TEXT SEGMENT:
Three-year delay for Indian census frustrates researchers
Without up-to-date data on the population, scientists say studies on fertility, migration and health outcomes have become unreliable
Today, Hauz Khas is a chic neighbourhood in southern Delhi that is popular with wealthy urbanites. But parts of the area were classified as rural in 2011, when India’s last census was conducted. Researchers say that delays in conducting the latest national census, which was postponed because of the COVID-19 pandemic in 2021 and hasn't been rescheduled, mean many important data sets are out of date. Without an updated census, scientists say their analyses on everything from population ageing to urban migration have become unreliable.
“Getting the census done is of the highest importance now, otherwise all our survey data are going to be questionable,” says Pronab Sen, chair of the Standing Committee on Statistics, which advises the government on its statistical surveys, based in Delhi.
The census is a trove of information about the Indian population down to the level of individual households. Governments use the data to plan and allocate resources, from vaccines to schools to grain rations. It is also a source of validation for many other surveys and analyses on economic and health trends.
“If the census doesn’t happen, then it will fundamentally harm Indian social sciences and our ability to understand Indian society,” says Aashish Gupta, a demographer at the University of Oxford, UK.
A herculean task
Undertaking a census for 1.4 billion people is a herculean task. Before it starts, there is a housing census, in which people trained to conduct the census, known as enumerators, mark every household on a map. They collect details about the type of each residence and the materials it is made of.
The house listing lays the groundwork for the population census, in which enumerators visit every household and collect details including each member’s age, education level and whether they belong to a marginalized group. They also record details about amenities in the area, such as drinking water supply and electrification. To complete the 2011 census, some 2.7 million enumerators conducted face-to-face interviews with people in 240 million households over the course of several weeks.
The data are then collated and published a few years later. The 2021 census was set to be the first to replace paper-based forms with a mobile app, potentially speeding up the process. But in September 2020, the government postponed the census because of the COVID-19 pandemic, and it has still not set a new date. “There has been sufficient time for the census to have happened,” says Gupta.
Earlier this year, the Office of the Registrar General and Census Commissioner in Delhi, which oversees the census, extended the deadline for freezing administrative boundaries, which has to happen before the census can take place. The extension was supposed to end following the national election from April to June.

TASK BRIEF:
Answer these questions from the article on India's census delay:
(a) In what year was India's last census conducted?
(b) About how many enumerators carried out face-to-face interviews to complete that census?
(c) In what month and year did the government postpone the census?
The listing after this point has nothing to do with the article on India's census delay.

RECORDED INFORMATION:
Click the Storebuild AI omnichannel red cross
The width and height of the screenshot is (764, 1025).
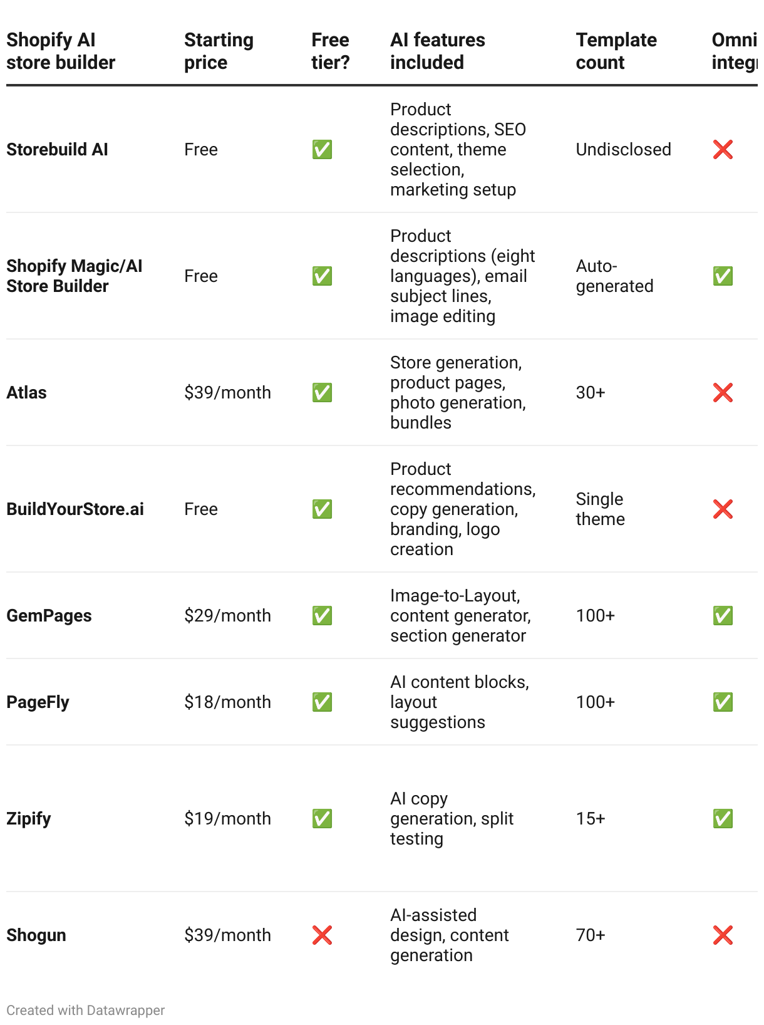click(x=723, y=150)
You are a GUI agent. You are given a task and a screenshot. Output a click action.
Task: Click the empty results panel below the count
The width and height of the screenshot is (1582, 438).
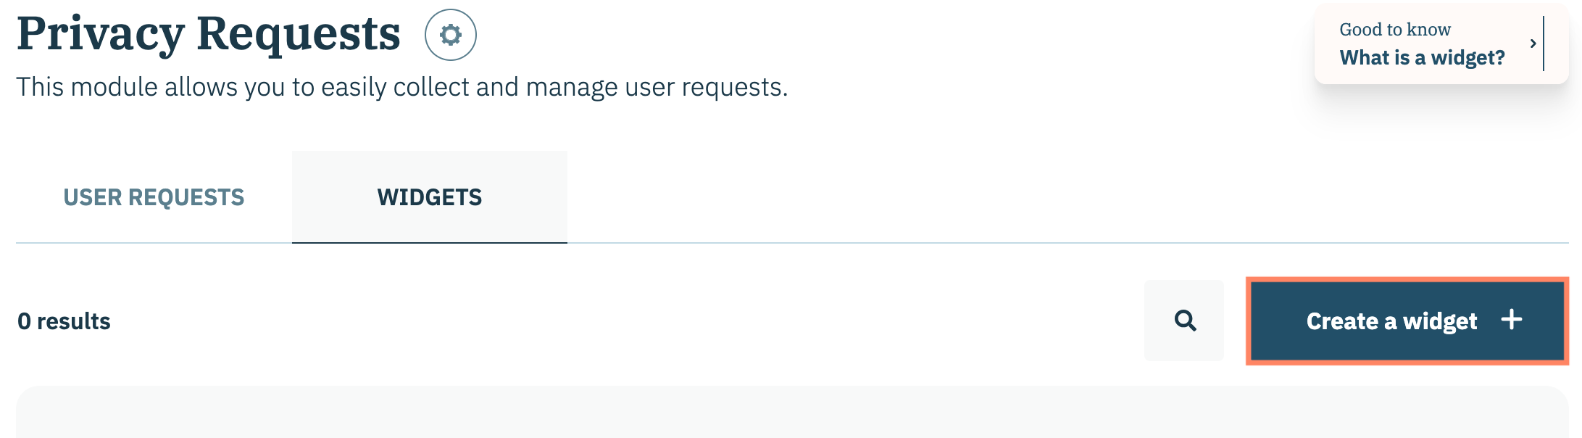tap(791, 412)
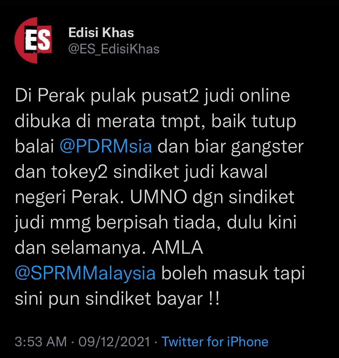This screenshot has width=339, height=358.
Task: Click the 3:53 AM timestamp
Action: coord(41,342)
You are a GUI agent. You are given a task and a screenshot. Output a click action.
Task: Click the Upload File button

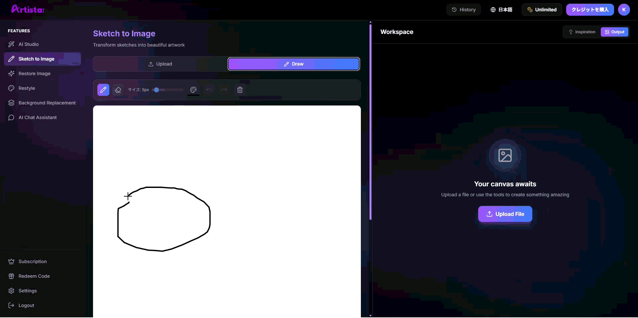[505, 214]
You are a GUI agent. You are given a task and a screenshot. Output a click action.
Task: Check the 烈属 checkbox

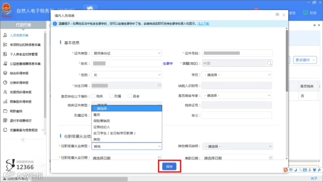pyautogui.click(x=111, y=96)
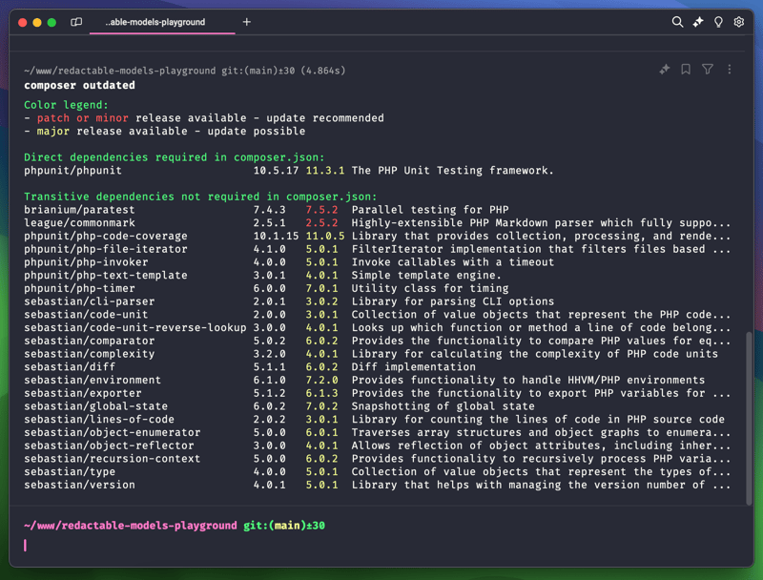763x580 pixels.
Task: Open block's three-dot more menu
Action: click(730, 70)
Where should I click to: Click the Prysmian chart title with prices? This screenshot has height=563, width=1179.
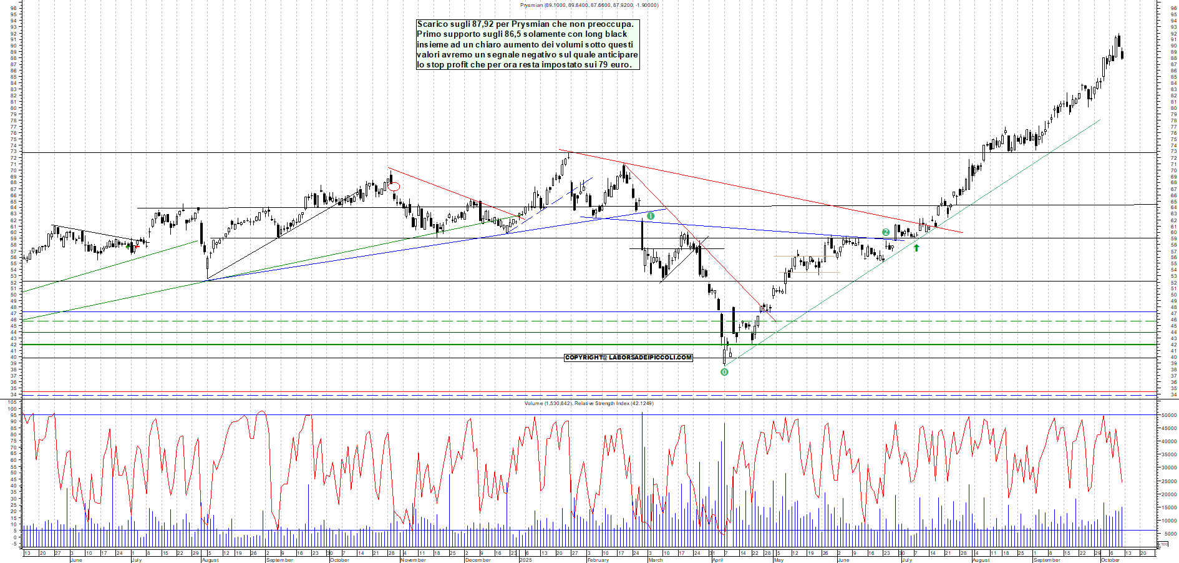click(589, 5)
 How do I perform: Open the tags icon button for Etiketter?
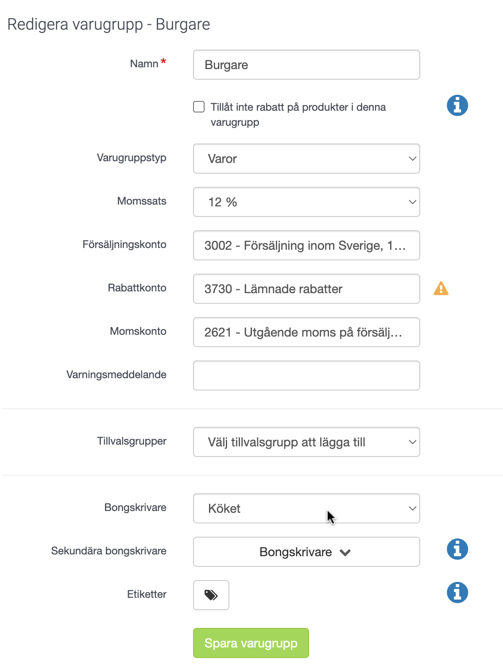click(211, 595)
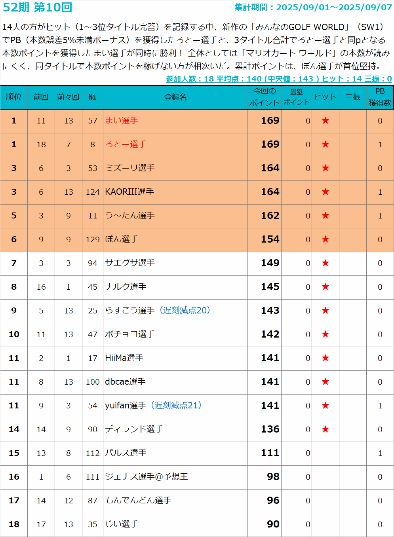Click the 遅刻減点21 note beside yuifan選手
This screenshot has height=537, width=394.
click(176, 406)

* * *

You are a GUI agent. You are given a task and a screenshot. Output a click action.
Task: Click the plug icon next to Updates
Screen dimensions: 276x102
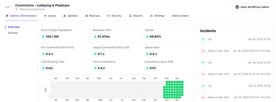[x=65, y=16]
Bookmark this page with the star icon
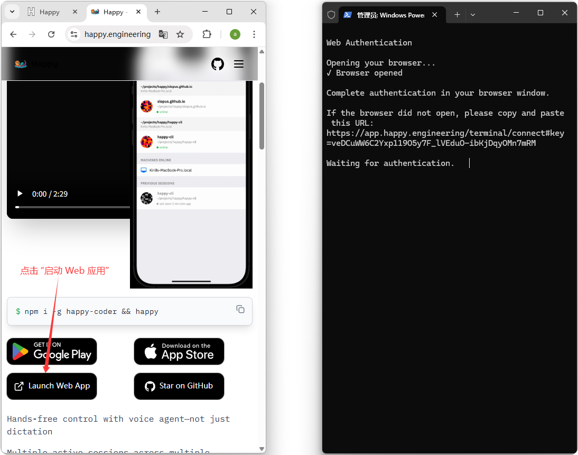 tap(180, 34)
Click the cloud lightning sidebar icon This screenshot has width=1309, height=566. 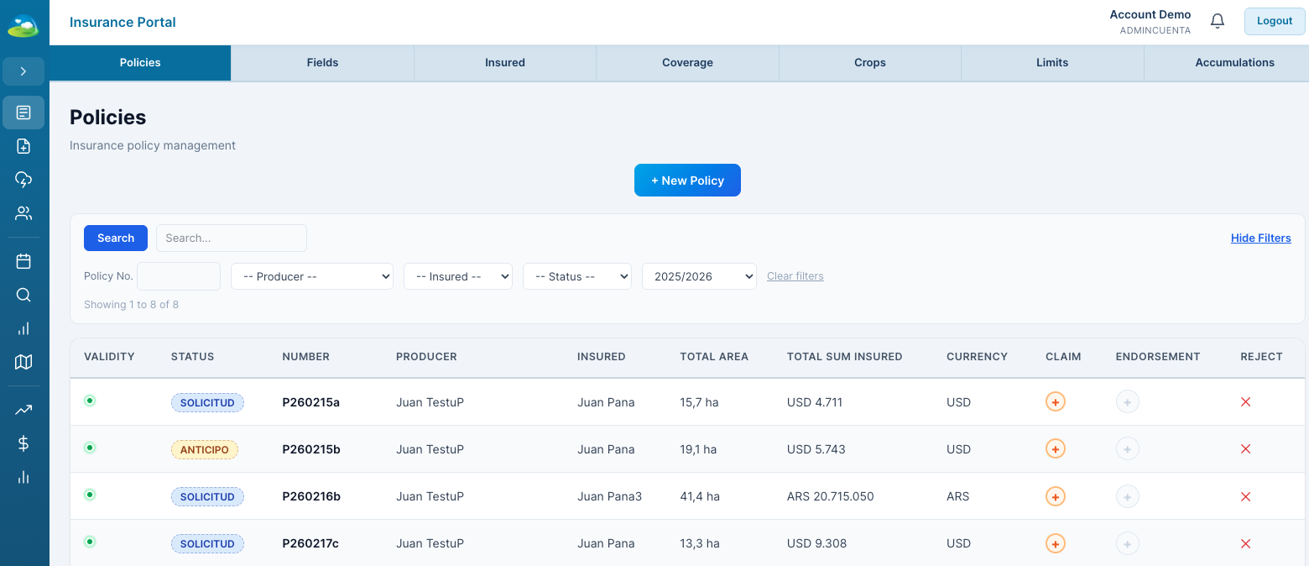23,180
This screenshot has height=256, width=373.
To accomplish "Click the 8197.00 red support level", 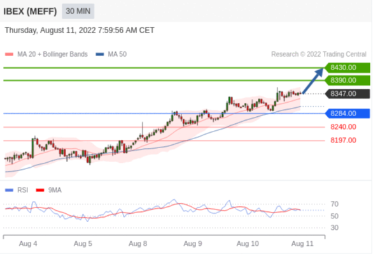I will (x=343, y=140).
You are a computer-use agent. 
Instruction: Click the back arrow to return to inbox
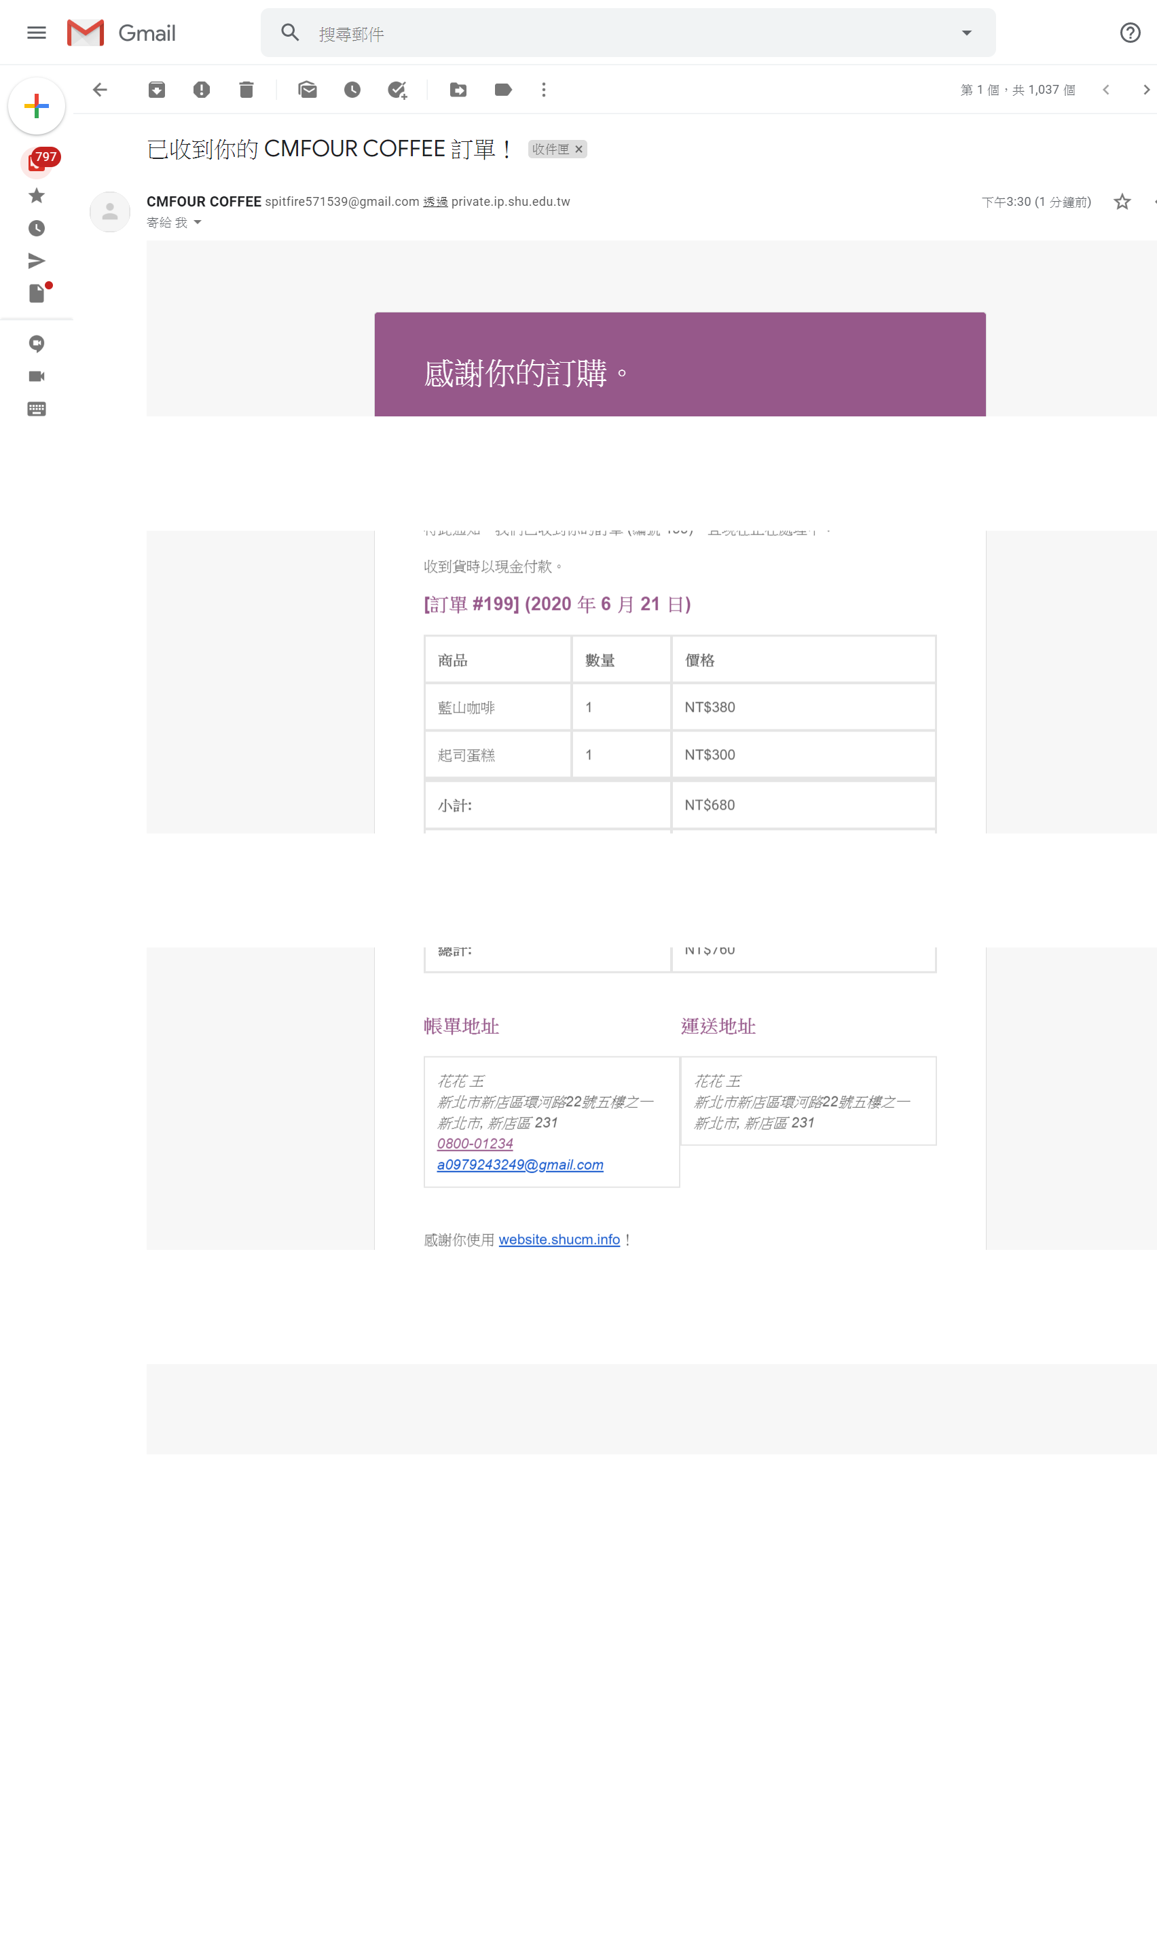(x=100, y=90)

...

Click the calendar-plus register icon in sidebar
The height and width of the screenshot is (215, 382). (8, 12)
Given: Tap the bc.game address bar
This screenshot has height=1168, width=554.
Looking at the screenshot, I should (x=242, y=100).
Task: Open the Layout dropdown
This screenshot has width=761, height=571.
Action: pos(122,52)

RESPONSE BOX:
(a) 2011
(b) Some 2.7 million
(c) September 2020